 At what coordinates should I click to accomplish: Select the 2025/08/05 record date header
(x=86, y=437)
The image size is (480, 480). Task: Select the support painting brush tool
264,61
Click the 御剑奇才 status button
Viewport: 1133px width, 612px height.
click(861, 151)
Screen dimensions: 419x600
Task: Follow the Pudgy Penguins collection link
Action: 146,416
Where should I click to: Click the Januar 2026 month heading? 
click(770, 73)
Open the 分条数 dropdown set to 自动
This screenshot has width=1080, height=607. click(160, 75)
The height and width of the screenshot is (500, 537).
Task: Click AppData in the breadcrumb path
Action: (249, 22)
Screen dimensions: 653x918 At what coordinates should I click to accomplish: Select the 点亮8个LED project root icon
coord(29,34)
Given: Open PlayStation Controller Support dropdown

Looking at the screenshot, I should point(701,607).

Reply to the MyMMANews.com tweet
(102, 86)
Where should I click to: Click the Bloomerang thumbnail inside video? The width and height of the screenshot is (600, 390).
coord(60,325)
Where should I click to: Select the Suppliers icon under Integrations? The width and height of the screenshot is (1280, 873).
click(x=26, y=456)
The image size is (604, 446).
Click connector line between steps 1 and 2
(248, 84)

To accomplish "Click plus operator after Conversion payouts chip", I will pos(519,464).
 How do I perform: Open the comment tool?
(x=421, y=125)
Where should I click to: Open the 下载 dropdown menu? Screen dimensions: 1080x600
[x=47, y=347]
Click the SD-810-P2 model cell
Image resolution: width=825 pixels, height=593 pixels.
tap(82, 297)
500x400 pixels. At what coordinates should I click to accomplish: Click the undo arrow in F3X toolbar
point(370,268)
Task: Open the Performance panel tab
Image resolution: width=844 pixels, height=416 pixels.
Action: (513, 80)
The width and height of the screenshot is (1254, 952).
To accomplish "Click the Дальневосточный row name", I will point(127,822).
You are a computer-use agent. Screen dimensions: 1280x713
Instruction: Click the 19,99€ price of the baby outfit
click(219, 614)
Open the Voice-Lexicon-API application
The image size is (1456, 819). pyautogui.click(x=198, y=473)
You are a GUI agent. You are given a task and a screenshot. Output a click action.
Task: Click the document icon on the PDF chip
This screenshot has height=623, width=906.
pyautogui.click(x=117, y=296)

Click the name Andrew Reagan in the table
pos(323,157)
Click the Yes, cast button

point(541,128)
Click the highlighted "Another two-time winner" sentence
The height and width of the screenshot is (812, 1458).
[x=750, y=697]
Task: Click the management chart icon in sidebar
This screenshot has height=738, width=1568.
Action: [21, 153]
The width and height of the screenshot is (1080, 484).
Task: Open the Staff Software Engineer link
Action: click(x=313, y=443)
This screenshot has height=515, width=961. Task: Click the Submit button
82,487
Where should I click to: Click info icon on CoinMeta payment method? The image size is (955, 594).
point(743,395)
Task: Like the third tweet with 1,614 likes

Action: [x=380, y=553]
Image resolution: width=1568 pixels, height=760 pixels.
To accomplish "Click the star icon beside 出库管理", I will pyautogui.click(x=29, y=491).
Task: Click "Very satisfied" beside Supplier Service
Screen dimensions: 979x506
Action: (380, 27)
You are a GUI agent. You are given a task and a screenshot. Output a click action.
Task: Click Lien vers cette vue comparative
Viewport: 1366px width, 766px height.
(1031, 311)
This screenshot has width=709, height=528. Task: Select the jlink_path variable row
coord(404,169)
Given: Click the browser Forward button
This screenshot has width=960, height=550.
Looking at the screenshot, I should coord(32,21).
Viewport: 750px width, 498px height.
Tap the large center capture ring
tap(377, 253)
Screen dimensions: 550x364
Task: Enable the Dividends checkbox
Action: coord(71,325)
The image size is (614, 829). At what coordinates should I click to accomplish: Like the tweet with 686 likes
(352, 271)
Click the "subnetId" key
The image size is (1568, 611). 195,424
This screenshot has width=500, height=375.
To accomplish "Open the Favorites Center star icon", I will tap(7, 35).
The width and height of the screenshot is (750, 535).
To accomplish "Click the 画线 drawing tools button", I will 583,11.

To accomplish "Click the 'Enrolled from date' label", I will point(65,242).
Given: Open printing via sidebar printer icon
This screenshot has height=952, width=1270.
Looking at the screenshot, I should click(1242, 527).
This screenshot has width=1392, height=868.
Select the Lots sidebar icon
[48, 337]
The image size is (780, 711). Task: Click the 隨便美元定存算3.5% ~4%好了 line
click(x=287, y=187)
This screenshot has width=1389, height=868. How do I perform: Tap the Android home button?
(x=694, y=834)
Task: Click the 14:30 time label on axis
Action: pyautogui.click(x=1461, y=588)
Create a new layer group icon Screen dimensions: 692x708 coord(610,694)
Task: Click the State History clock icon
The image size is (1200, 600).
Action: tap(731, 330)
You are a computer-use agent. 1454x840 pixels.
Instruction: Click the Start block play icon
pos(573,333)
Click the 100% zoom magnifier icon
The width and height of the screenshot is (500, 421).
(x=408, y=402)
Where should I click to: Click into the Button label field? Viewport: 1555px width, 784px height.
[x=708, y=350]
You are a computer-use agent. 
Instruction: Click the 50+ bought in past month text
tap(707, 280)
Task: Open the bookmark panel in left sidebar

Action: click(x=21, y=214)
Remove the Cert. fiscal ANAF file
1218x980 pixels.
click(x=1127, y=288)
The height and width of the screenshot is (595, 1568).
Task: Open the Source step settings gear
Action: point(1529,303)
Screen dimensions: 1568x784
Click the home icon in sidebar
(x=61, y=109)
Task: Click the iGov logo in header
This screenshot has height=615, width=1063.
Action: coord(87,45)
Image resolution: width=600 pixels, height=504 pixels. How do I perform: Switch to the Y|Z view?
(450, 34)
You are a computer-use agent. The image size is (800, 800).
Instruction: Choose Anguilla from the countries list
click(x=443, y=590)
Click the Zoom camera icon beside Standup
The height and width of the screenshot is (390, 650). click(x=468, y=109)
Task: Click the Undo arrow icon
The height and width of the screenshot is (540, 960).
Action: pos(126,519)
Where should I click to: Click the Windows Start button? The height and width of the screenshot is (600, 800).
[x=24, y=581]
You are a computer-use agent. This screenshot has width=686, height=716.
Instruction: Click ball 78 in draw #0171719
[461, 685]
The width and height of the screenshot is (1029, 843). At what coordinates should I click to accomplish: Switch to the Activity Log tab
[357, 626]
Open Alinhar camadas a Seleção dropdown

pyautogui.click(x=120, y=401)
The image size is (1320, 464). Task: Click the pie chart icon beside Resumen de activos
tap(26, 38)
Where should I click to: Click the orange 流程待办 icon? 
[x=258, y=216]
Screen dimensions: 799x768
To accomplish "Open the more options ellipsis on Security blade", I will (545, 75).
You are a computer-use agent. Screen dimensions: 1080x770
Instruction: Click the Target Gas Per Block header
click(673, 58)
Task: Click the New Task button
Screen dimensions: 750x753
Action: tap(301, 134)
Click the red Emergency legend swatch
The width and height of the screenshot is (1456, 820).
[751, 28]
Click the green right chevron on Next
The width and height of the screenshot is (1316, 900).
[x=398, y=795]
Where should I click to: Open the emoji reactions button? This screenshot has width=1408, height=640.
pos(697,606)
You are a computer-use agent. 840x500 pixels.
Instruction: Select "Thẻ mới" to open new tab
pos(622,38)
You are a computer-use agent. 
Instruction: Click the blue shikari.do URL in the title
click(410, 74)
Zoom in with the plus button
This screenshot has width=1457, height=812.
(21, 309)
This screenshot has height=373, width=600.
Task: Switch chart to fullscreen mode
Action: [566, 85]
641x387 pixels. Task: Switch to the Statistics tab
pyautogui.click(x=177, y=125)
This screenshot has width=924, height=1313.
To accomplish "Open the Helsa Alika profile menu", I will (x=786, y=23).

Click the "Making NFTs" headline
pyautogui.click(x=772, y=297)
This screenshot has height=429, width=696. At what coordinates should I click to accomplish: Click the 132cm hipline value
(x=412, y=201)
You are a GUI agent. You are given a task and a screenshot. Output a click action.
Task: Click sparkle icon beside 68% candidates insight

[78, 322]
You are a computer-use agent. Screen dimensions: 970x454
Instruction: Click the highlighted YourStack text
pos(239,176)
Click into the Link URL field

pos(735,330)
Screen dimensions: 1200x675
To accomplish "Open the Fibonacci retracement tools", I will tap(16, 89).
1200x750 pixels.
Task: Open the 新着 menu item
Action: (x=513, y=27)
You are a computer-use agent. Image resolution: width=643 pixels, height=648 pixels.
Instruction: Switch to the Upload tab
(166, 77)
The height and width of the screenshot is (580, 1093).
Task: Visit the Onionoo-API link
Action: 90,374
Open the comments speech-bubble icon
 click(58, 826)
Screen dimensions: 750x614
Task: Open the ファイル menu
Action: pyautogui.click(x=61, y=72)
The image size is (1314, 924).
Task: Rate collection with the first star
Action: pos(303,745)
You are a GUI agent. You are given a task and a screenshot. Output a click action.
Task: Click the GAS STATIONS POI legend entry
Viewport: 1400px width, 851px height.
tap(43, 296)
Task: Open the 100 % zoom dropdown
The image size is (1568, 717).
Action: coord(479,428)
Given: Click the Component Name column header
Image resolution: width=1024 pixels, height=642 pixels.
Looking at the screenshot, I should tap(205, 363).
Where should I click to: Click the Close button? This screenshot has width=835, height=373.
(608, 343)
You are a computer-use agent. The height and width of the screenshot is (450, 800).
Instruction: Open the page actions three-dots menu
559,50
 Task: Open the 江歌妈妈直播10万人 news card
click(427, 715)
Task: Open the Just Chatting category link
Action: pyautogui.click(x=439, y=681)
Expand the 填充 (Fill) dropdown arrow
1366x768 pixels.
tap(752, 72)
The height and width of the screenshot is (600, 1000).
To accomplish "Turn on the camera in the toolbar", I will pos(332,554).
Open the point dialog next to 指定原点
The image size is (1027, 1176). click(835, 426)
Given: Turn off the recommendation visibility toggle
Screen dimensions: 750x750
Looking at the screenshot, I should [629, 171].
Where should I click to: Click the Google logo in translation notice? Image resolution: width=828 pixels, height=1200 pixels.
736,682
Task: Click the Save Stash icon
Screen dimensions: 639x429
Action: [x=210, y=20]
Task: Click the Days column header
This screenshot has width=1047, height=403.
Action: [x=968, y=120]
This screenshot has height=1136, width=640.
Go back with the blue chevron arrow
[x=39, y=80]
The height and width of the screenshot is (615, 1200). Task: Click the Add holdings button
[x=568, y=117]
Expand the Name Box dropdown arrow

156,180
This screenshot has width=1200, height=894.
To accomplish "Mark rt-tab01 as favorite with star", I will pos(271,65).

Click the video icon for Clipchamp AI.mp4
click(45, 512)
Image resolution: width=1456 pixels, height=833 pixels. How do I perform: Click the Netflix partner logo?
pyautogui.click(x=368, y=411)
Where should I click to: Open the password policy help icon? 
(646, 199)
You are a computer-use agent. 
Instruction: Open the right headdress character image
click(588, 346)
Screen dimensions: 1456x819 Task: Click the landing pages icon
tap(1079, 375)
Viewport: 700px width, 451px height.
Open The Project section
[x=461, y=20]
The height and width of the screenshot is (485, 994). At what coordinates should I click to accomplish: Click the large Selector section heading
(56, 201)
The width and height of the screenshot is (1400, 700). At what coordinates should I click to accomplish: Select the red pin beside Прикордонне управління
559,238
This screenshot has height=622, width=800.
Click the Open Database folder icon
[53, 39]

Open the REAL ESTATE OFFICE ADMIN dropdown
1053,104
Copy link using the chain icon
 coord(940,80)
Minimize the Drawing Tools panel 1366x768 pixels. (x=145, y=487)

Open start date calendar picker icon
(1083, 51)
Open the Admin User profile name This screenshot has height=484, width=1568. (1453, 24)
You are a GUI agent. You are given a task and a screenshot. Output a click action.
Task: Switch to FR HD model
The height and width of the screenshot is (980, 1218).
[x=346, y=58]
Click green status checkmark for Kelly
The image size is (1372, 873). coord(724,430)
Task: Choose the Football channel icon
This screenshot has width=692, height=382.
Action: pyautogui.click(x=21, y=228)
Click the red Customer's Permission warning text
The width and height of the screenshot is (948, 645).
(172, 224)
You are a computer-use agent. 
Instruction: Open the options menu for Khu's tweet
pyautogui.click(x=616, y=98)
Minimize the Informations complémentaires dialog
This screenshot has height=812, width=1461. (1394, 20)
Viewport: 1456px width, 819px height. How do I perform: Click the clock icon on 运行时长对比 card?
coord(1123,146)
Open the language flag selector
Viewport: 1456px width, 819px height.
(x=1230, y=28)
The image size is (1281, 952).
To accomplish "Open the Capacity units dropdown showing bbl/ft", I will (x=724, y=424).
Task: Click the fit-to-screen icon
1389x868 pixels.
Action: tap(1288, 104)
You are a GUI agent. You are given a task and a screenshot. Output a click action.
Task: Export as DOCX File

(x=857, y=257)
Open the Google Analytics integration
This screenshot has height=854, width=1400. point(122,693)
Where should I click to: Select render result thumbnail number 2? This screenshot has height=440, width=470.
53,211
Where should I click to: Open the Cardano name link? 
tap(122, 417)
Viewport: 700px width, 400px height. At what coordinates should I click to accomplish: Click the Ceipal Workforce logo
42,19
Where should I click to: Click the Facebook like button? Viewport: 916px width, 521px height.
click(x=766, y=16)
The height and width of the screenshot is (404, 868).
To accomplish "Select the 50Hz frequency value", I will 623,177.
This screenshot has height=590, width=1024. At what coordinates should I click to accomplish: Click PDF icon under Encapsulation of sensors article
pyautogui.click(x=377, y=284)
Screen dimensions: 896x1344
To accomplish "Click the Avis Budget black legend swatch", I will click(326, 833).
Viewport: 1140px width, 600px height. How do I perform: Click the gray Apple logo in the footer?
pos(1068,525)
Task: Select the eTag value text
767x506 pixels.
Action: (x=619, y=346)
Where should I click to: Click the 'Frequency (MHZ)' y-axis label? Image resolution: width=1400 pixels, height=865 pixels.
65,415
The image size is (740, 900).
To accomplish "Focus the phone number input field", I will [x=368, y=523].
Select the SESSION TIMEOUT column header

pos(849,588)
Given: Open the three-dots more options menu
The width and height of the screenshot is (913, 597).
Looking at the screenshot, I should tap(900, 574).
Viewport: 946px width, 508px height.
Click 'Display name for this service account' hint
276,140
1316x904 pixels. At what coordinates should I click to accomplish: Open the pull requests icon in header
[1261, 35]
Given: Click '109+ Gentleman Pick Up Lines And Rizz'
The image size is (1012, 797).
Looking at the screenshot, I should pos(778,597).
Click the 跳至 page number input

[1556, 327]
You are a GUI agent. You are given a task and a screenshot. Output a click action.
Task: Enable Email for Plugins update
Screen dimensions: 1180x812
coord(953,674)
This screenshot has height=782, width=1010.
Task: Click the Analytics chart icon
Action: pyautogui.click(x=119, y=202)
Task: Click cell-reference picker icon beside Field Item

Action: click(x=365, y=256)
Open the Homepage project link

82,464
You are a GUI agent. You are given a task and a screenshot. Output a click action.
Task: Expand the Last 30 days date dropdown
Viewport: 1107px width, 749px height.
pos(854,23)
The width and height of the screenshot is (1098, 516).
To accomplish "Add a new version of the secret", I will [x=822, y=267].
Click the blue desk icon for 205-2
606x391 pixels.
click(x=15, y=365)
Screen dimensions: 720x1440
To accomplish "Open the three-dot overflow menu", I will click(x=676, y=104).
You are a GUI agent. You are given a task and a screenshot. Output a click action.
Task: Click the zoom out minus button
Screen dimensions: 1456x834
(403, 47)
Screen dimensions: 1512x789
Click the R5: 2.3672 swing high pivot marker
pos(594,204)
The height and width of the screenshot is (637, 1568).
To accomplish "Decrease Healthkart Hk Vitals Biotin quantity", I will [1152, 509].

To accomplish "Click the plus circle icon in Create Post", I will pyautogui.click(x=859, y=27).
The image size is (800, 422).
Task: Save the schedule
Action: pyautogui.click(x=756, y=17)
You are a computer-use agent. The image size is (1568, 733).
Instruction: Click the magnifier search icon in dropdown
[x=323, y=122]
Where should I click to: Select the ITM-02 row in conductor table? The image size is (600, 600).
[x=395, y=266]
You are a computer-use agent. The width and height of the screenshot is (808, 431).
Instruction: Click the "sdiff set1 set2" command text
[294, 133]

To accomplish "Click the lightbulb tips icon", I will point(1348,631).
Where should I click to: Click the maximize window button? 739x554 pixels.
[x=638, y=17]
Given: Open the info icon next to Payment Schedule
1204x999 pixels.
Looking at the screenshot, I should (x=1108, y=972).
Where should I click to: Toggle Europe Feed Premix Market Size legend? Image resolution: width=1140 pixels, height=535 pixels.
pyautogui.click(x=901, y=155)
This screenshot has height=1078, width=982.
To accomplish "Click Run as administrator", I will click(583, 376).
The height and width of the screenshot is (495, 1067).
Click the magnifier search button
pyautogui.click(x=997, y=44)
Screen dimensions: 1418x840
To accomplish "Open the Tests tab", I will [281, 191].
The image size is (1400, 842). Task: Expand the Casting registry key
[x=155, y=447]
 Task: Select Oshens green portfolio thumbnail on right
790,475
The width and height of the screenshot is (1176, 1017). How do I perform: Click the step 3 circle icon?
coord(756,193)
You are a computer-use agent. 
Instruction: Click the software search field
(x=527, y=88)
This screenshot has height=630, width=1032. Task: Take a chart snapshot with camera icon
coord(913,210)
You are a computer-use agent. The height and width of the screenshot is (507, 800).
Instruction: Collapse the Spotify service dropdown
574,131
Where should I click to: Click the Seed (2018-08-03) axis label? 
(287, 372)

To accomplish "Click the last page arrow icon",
--
• _WHAT THE TASK REQUIRES_: Please return the rows above verbatim, from the line with "Viewport: 1456px width, 819px height. How" up to and including the line with "(x=1230, y=28)".

• _WRITTEN REPLY_:
Viewport: 1456px width, 819px height. How do I perform: Click the clock icon on 运行时长对比 card?
coord(1123,146)
Open the language flag selector
Viewport: 1456px width, 819px height.
(x=1230, y=28)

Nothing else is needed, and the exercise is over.